Prostate Cancer: to screen or not, and when to screen?
John came in for his regular annual check up. He is 75 years old, is on medications for his heart disease, has COPD, and was hospitalized twice last winter for pneumonia. He had to go to a rehabilitation center to get better. He had blood work for this visit, to check his kidneys, his cholesterol and his liver tests. Should he have a PSA to screen for Prostate Cancer? The US Preventive Services Task Force came out with recommendations to limit the screening of elderly males with life expectancies of less than 9 years. At the Annual Oncology meeting, these data were presented, following the impact of those recommendations.
National Prostate Cancer Screening Rates After the 2012 US Preventive Services Task Force Recommendation Discouraging Prostate-Specific Antigen–Based Screening Michael W. Drazer, Dezheng Huo and Scott E. Eggener
⇑+Author Affiliations All authors: University of Chicago Medical Center, Chicago, IL, Corresponding author: Scott E. Eggener, MD, 5841 South Maryland, Mail Code 6038, University of Chicago Medical Center, Chicago, IL 60637; e-mail: seggener@surgery.bsd.uchicago.edu. Presented at the 51st Annual Meeting of the American Society of Clinical Oncology, Chicago, IL, May 29-June 2, 2015.

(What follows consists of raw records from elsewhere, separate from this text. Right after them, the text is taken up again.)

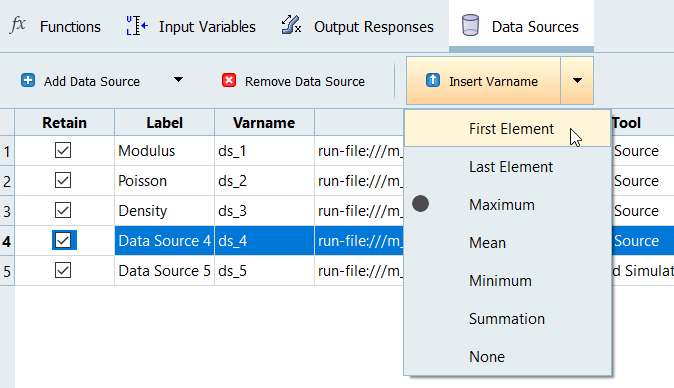Image resolution: width=674 pixels, height=388 pixels.
Task: Click the Data Sources cylinder icon
Action: [470, 25]
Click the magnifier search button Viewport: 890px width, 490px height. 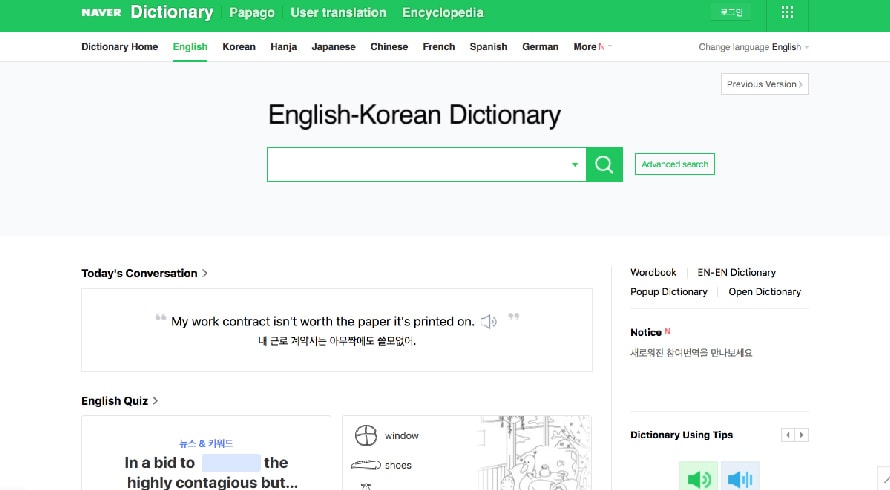(x=603, y=165)
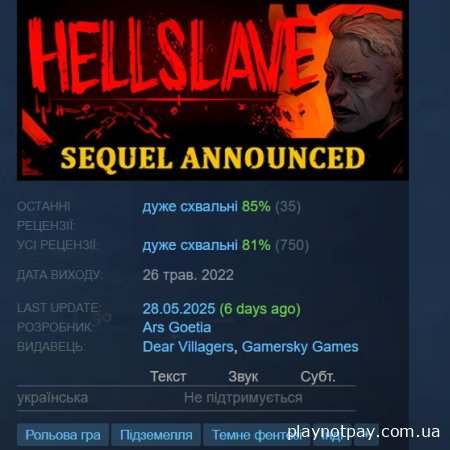Image resolution: width=450 pixels, height=450 pixels.
Task: Click release date 26 трав. 2022
Action: 188,275
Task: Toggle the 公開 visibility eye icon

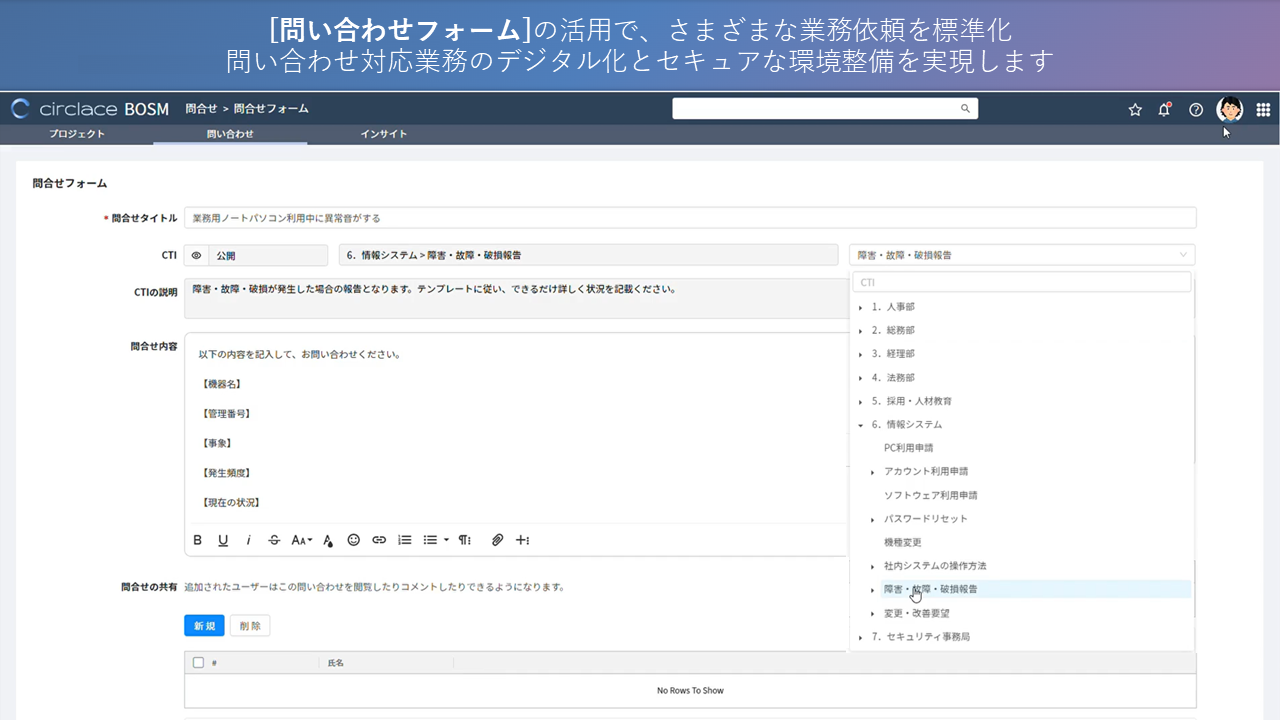Action: click(x=196, y=256)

This study examines the effect on screening rates after the recommendations of the US Preventive Services Task Force (USPSTF). It shows that Prostate cancer screening significantly declined among men age 50 years and older in the United States after the 2012 USPSTF recommendation discouraging PSA-based screening. Despite these declines, in 2013 approximately one third of men age 65 years and older with a high risk (52%) of predicted 9-year mortality were screened—approximately 1.4 million men.
Although rates of screening have declined, suggesting more physicians are adhering to the guidelines in 2012 than in 2008, but there still remain high levels of screening in men more than 75 years of age, with limited life expectancy. More needs to be done to increase awareness in patients and physicians regarding the over diagnosis and over treatment of these men.
These may include increasing awareness of initiatives such as Choosing Wisely recommendations from the American Society of Clinical Oncology and recommendations from the American Geriatrics Society, both of which discourage screening men with limited remaining life expectancies.
However, these measurements need to take into account the pressure of yardsticks satisfying meaningful use, which are measuring the care provided by primary care physicians, and the need to come up with new parameters to measure for each interval.
There is pressure to satisfy the urge to screen, and patients at low risk for prostate cancer may be monitored with extended screening intervals, an approach reinforced by data from the European Randomized Study of Screening for Prostate Cancer, the newest American Urological Association recommendation, and other previously published studies.2,24,37,38 .
The authors of this study note that “modeling studies from the Rotterdam component of the European Randomized Study of Screening for Prostate Cancer showed that annual screening of men age 55 to 67 years results in an over diagnosis rate of 50%.39 Heijnsdijk et al40 demonstrated that greatest cost-effectiveness was achieved with a screening program offered to patients between age 55 and 60 years with 1- to 2-year intervals. Gulati et al37 showed that men with PSA values less than the median age group–matched levels may be screened up to every 5 years without dramatically impacting patient-centered outcomes. This approach would reduce over diagnoses by approximately 27% and false-positive results by 50%, yet would still save 83% of lives compared with an annual screening interval approach. A prospective study by Aus et al38 similarly demonstrated that men age 50 to 66 years with low baseline serum PSA levels could be safely screened every 3 years with minimal effects on prostate cancer–specific mortality.”
If a high PSA is noted, it should not automatically trigger a biopsy. The probability of high-risk cancer should be estimated using existing validated risk calculators.41–45 New biomarkers may improve on PSA alone in predicting the likelihood of a man harboring a high-grade cancer. Tests such as the prostate CA 3, kallikrein panel, and Prostate Health Index have superior operating characteristics compared with PSA alone.46–48 The adoption and integration of these tests, require further study.
This study does demonstrate a nationwide decline in national prostate cancer screening rates among men age 50 years and older after the 2012 USPSTF guideline discouraging PSA testing for the early detection of prostate cancer. However, in spite of overall improved trends, roughly a third of men older than age 65 years with a high probability (> 52%) of death within the next 9 years were screened for prostate cancer, exposing these approximately 1.4 million men to a high risk of over diagnosis and overtreatment.
To screen for Prostate Cancer continues to be an evolution in thinking, at the patient and physician level. After discussing this information with John, he and his physician decided against a routine screening PSA.